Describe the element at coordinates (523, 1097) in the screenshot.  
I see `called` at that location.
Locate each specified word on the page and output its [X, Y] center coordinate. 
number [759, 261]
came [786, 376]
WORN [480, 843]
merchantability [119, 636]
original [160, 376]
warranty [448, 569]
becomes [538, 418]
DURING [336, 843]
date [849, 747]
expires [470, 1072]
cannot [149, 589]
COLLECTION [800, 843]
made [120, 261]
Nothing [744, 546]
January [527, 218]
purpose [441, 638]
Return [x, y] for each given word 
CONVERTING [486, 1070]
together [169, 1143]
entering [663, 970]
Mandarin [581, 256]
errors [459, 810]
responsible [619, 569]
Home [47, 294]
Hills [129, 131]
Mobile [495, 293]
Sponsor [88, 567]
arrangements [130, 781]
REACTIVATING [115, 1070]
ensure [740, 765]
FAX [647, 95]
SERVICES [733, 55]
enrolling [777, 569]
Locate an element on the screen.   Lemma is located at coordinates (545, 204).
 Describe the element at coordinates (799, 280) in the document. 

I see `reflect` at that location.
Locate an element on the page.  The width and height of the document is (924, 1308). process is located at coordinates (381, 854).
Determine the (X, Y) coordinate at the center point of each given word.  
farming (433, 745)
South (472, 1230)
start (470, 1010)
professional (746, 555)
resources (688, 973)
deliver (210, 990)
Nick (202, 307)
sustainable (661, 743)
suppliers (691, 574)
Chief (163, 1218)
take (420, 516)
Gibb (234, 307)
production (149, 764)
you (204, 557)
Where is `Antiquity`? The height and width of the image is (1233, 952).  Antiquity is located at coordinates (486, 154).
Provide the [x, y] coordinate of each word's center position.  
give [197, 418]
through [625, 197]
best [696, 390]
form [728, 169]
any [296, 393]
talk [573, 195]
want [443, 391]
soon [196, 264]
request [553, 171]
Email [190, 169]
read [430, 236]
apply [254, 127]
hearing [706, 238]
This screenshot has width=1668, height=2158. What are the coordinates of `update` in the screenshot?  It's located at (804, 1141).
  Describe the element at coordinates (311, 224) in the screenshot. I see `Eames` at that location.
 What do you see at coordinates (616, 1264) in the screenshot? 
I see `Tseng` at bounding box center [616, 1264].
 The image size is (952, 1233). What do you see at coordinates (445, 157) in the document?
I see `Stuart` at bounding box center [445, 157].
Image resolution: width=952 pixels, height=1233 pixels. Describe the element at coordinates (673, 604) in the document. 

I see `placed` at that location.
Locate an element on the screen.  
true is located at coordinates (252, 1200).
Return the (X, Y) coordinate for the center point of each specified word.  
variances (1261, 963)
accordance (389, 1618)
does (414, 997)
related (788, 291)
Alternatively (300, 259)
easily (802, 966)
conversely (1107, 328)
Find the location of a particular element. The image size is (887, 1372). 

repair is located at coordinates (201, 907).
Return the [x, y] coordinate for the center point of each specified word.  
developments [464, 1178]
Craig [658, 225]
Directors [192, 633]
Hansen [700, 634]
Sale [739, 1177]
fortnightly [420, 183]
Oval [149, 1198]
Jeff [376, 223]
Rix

**What to do**
Can you render every row above as a JSON list of strings, one string per line, leaving out blank lines?

**The output**
[
  "Describe the element at coordinates (523, 1097) in the screenshot.  ",
  "I see `called` at that location.",
  "Locate each specified word on the page and output its [X, Y] center coordinate. ",
  "number [759, 261]",
  "came [786, 376]",
  "WORN [480, 843]",
  "merchantability [119, 636]",
  "original [160, 376]",
  "warranty [448, 569]",
  "becomes [538, 418]",
  "DURING [336, 843]",
  "date [849, 747]",
  "expires [470, 1072]",
  "cannot [149, 589]",
  "COLLECTION [800, 843]",
  "made [120, 261]",
  "Nothing [744, 546]",
  "January [527, 218]",
  "purpose [441, 638]",
  "Return [x, y] for each given word ",
  "CONVERTING [486, 1070]",
  "together [169, 1143]",
  "entering [663, 970]",
  "Mandarin [581, 256]",
  "errors [459, 810]",
  "responsible [619, 569]",
  "Home [47, 294]",
  "Hills [129, 131]",
  "Mobile [495, 293]",
  "Sponsor [88, 567]",
  "arrangements [130, 781]",
  "REACTIVATING [115, 1070]",
  "ensure [740, 765]",
  "FAX [647, 95]",
  "SERVICES [733, 55]",
  "enrolling [777, 569]",
  "Locate an element on the screen.   Lemma is located at coordinates (545, 204).",
  " Describe the element at coordinates (799, 280) in the document. ",
  "I see `reflect` at that location.",
  "Locate an element on the page.  The width and height of the document is (924, 1308). process is located at coordinates (381, 854).",
  "Determine the (X, Y) coordinate at the center point of each given word.  ",
  "farming (433, 745)",
  "South (472, 1230)",
  "start (470, 1010)",
  "professional (746, 555)",
  "resources (688, 973)",
  "deliver (210, 990)",
  "Nick (202, 307)",
  "sustainable (661, 743)",
  "suppliers (691, 574)",
  "Chief (163, 1218)",
  "take (420, 516)",
  "Gibb (234, 307)",
  "production (149, 764)",
  "you (204, 557)",
  "Where is `Antiquity`? The height and width of the image is (1233, 952).  Antiquity is located at coordinates (486, 154).",
  "Provide the [x, y] coordinate of each word's center position.  ",
  "give [197, 418]",
  "through [625, 197]",
  "best [696, 390]",
  "form [728, 169]",
  "any [296, 393]",
  "talk [573, 195]",
  "want [443, 391]",
  "soon [196, 264]",
  "request [553, 171]",
  "Email [190, 169]",
  "read [430, 236]",
  "apply [254, 127]",
  "hearing [706, 238]",
  "This screenshot has width=1668, height=2158. What are the coordinates of `update` in the screenshot?  It's located at (804, 1141).",
  "  Describe the element at coordinates (311, 224) in the screenshot. I see `Eames` at that location.",
  " What do you see at coordinates (616, 1264) in the screenshot? ",
  "I see `Tseng` at bounding box center [616, 1264].",
  " The image size is (952, 1233). What do you see at coordinates (445, 157) in the document?",
  "I see `Stuart` at bounding box center [445, 157].",
  "Image resolution: width=952 pixels, height=1233 pixels. Describe the element at coordinates (673, 604) in the document. ",
  "I see `placed` at that location.",
  "Locate an element on the screen.  ",
  "true is located at coordinates (252, 1200).",
  "Return the (X, Y) coordinate for the center point of each specified word.  ",
  "variances (1261, 963)",
  "accordance (389, 1618)",
  "does (414, 997)",
  "related (788, 291)",
  "Alternatively (300, 259)",
  "easily (802, 966)",
  "conversely (1107, 328)",
  "Find the location of a particular element. The image size is (887, 1372). ",
  "repair is located at coordinates (201, 907).",
  "Return the [x, y] coordinate for the center point of each specified word.  ",
  "developments [464, 1178]",
  "Craig [658, 225]",
  "Directors [192, 633]",
  "Hansen [700, 634]",
  "Sale [739, 1177]",
  "fortnightly [420, 183]",
  "Oval [149, 1198]",
  "Jeff [376, 223]",
  "Rix"
]